[TEXT EXCERPT]
Journal cover Journal topic
Biogeosciences An interactive open-access journal of the European Geosciences Union
Biogeosciences, 4, 425-432, 2007
© Author(s) 2007. This work is licensed under the
Creative Commons Attribution-NonCommercial-ShareAlike 2.5 License.
27 Jun 2007
Mobility of black carbon in drained peatland soils
J. Leifeld1, S. Fenner1, and M. Müller2 1Air Pollution/Climate Group, Agroscope Reckenholz-Tänikon Research Station ART, Zurich, Switzerland
2Bern University of Applied Sciences, Swiss Collage of Agriculture, Zollikofen, Switzerland
Abstract. Amount, stability, and distribution of black carbon (BC) were studied at four sites of a large peatland ("Witzwil") formerly used as a disposal for combustion residues from households to derive BC displacement rates in the profile. Possible artefacts from thermal oxidation with Differential Scanning Calorimetry (DSC) on BC quantification of C-rich deposits were inferred by choosing three sites from a second peatland with no historical record of waste disposal as a reference ("Seebodenalp"). All sites were under grassland at time of sampling, but were partially cropped in the past at Witzwil. Mean BC contents in topsoils of Witzwil ranged from 10.7 to 91.5 (0–30 cm) and from 0.44 to 51.3 (30–140 cm) mg BC g−1 soil, corresponding to BC/OC ratios of 0.04 to 0.3 (topsoil) and 0.02 to 0.18 (deeper soil). At three sites of Seebodenalp, BC was below the detection limit of 0.4 mg g−1 organic soil, indicating negligible formation of BC during thermal oxidation of peat. 13C NMR spectra corroborated the high BC contents at Witzwil. The data support a considerable vertical transport of BC given that soils were ploughed not deeper than 30 cm since abandonment of waste application about 50 years ago. The total amount of BC in the Witzwil profiles ranged from 3.2 to 7.5 kg BC m−2, with 21 to 69 percent of it stemming from below the former ploughing depth. Under the premise of negligible rates of BC consumption since abandonment of waste application, minimum BC transport rates in these peats are 0.6 to 1.2 cm a−1. The high mobility of BC might be explained by high macro-pore volumes in combination with occasional water saturation. By means of DSC peak temperatures, different types of BC could be distinguished, with deeper horizons containing BC of higher thermal stability. Application of combustion residues likely involved a mixture of various BC types, of which thermally more stable ones, most likely soots, were preferentially transported downwards.

[THE TASKS]
**1.** In the peatland abstract, what are the minimum black carbon transport rates in the Witzwil peats?
**2.** From the peatland abstract, set down word for word the part that opens with the words containing "Journal cover Journal" and closes with "Attribution-NonCommercial-ShareAlike 2.5 License.".

[DATA LINES]
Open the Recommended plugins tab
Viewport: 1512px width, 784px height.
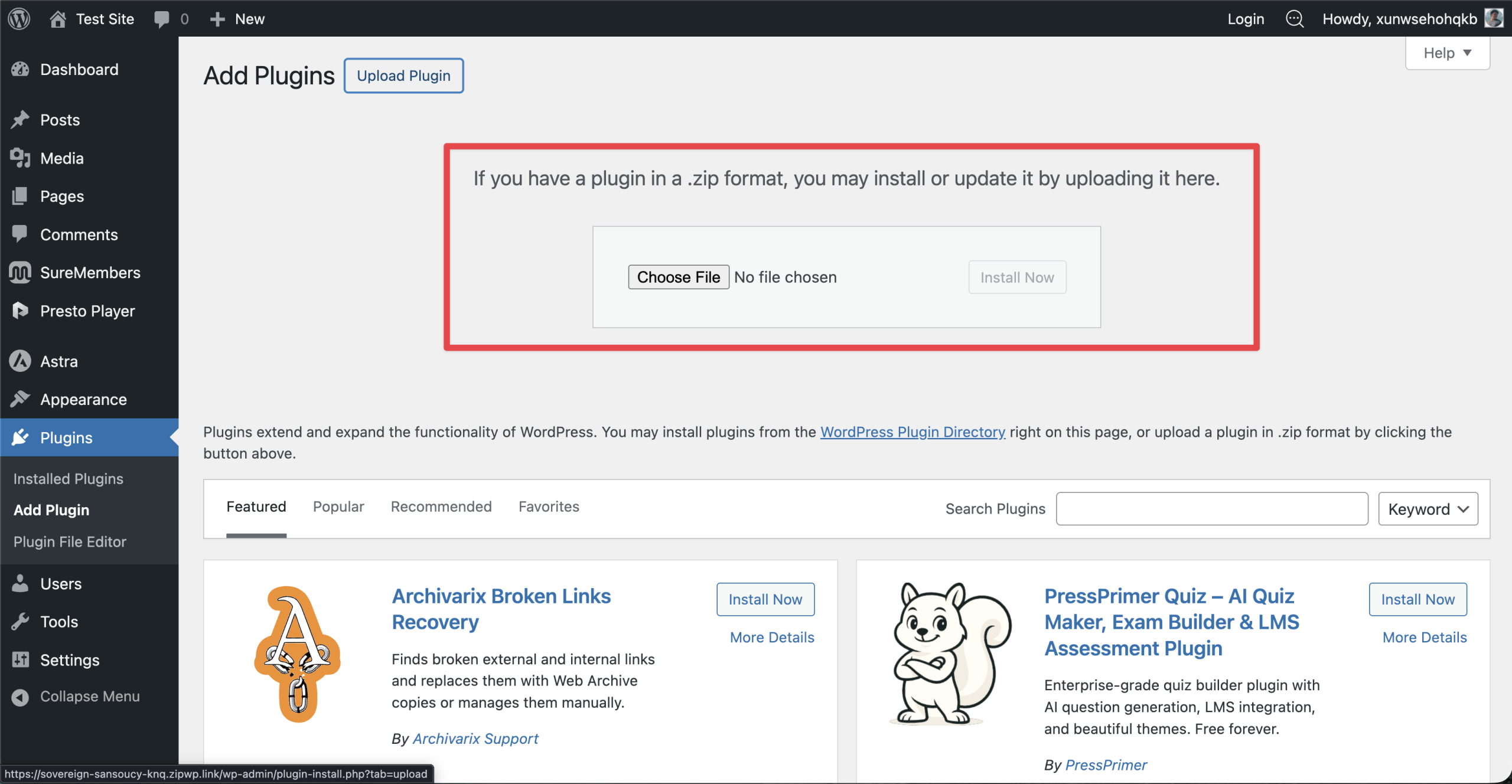(x=441, y=507)
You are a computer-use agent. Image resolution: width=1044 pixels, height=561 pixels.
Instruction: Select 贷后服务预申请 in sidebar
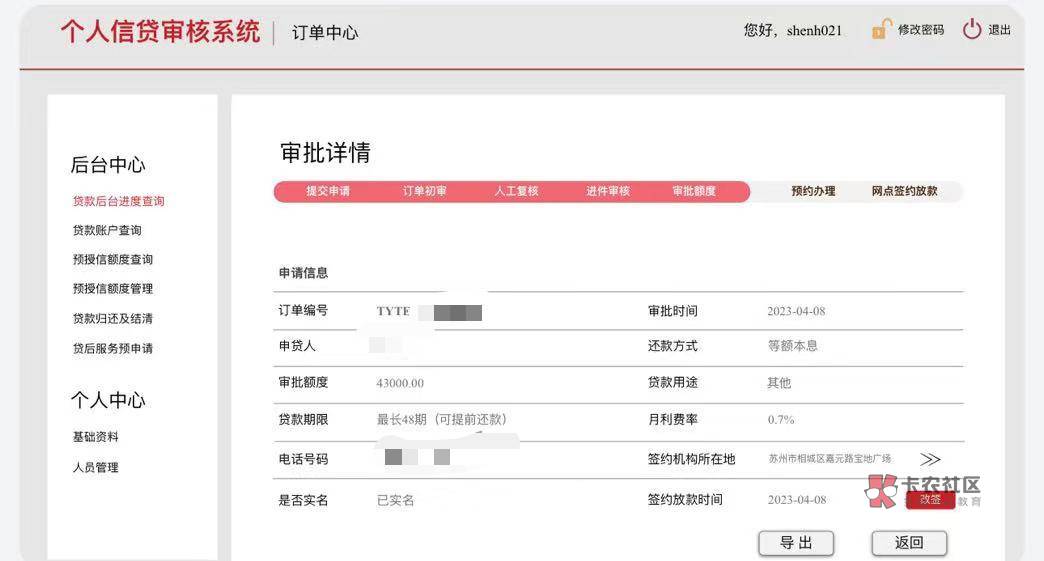(113, 348)
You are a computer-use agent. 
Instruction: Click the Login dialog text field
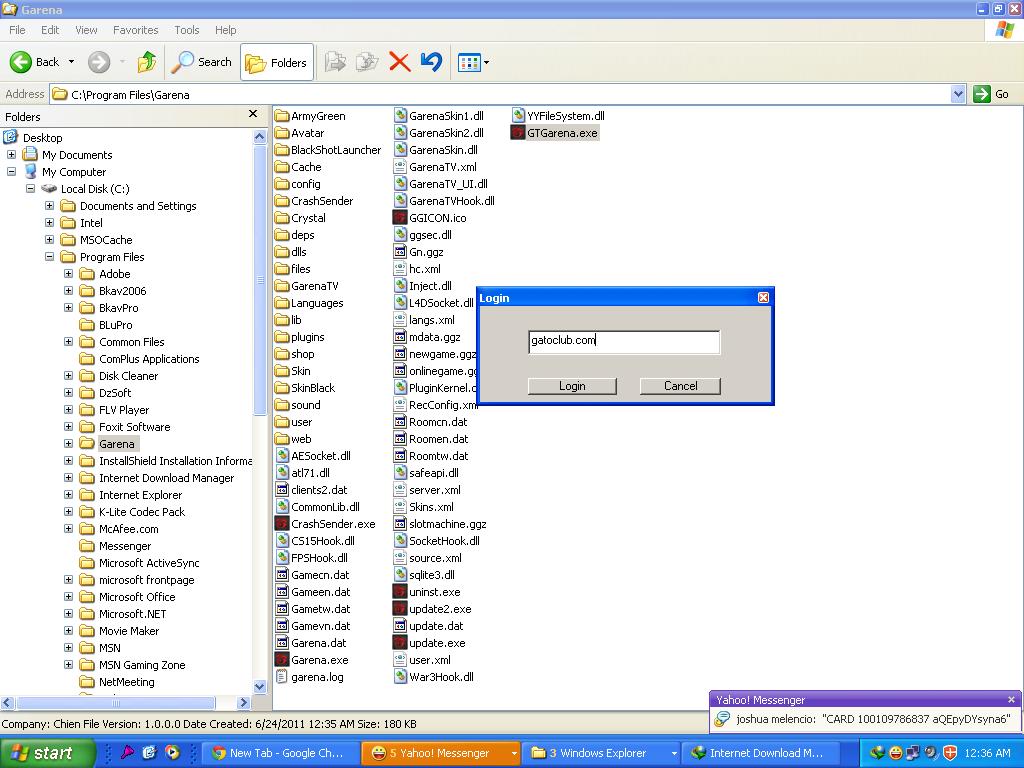623,341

[RESULTS BY TASK]
**1.** 0.6 to 1.2 cm a−1

**2.**
Journal cover Journal topic
Biogeosciences An interactive open-access journal of the European Geosciences Union
Biogeosciences, 4, 425-432, 2007
© Author(s) 2007. This work is licensed under the
Creative Commons Attribution-NonCommercial-ShareAlike 2.5 License.